Winter Solstice Poems

Enjoy this selection of three poems by three of my favorite poets to guide us into winter, and into the light. Happy Solstice! Happy Yule!

Snow on Western Red Cedar

On Winter Solstice | Rosemerry Wahtola Trommer

On this gray, near-drizzling day

I write again this love letter

for the earth, which is, I suppose,

what all poems are, though they

disguise themselves as poems about

children or wine or baseball or snow.

On this longest night, it’s so clear—

the truest reason to write at all is to fall

more deeply in love with the world,

with its trees and its drizzle

and its stubborn shine and its

relentless hunger and its corners

that will never ever ever see the growing light.

Fall in love with the octopus that can detach

an arm on purpose and then grow it back again.

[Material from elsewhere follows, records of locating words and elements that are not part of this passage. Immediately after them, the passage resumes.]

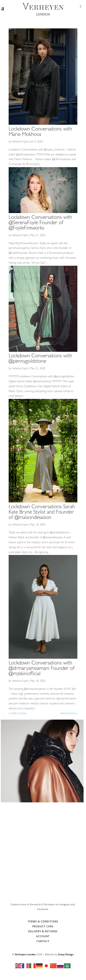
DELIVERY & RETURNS (43, 931)
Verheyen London (25, 954)
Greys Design (66, 954)
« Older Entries (18, 714)
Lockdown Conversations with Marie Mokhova (40, 132)
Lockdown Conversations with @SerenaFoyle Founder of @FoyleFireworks (40, 223)
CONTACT (43, 941)
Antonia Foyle (20, 142)
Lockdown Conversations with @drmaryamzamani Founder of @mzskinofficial (41, 669)
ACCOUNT (43, 936)
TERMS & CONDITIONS (43, 921)
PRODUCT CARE (43, 926)
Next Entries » (69, 714)
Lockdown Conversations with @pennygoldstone (40, 359)
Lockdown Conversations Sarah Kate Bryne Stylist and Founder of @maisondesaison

Fall in love with the elusive lynx

and the crooked forest and the frazzle ice

tinkling in the San Miguel River.

Fall in love even with this profoundly flawed

species that, despite all its faults,

is still capable of falling more deeply,

more wildly in love.



Snow clad trees

White-Eyes | Mary Oliver

In winter

    all the singing is in

         the tops of the trees

             where the wind-bird

with its white eyes

    shoves and pushes

         among the branches.

             Like any of us

he wants to go to sleep,

    but he's restless—

         he has an idea,

             and slowly it unfolds

from under his beating wings

    as long as he stays awake.

         But his big, round music, after all,

             is too breathy to last.

So, it's over.

    In the pine-crown

         he makes his nest,

             he's done all he can.

I don't know the name of this bird,

    I only imagine his glittering beak

         tucked in a white wing

             while the clouds—

which he has summoned

    from the north—

         which he has taught

             to be mild, and silent—

thicken, and begin to fall

    into the world below

         like stars, or the feathers

               of some unimaginable bird

that loves us,

    that is asleep now, and silent—

         that has turned itself

             into snow.

Yule offering

To Know the Dark | Wendell Berry

To go in the dark with a light is to know the light.
To know the dark, go dark. Go without sight,
and find that the dark, too, blooms and sings,
and is traveled by dark feet and dark wings.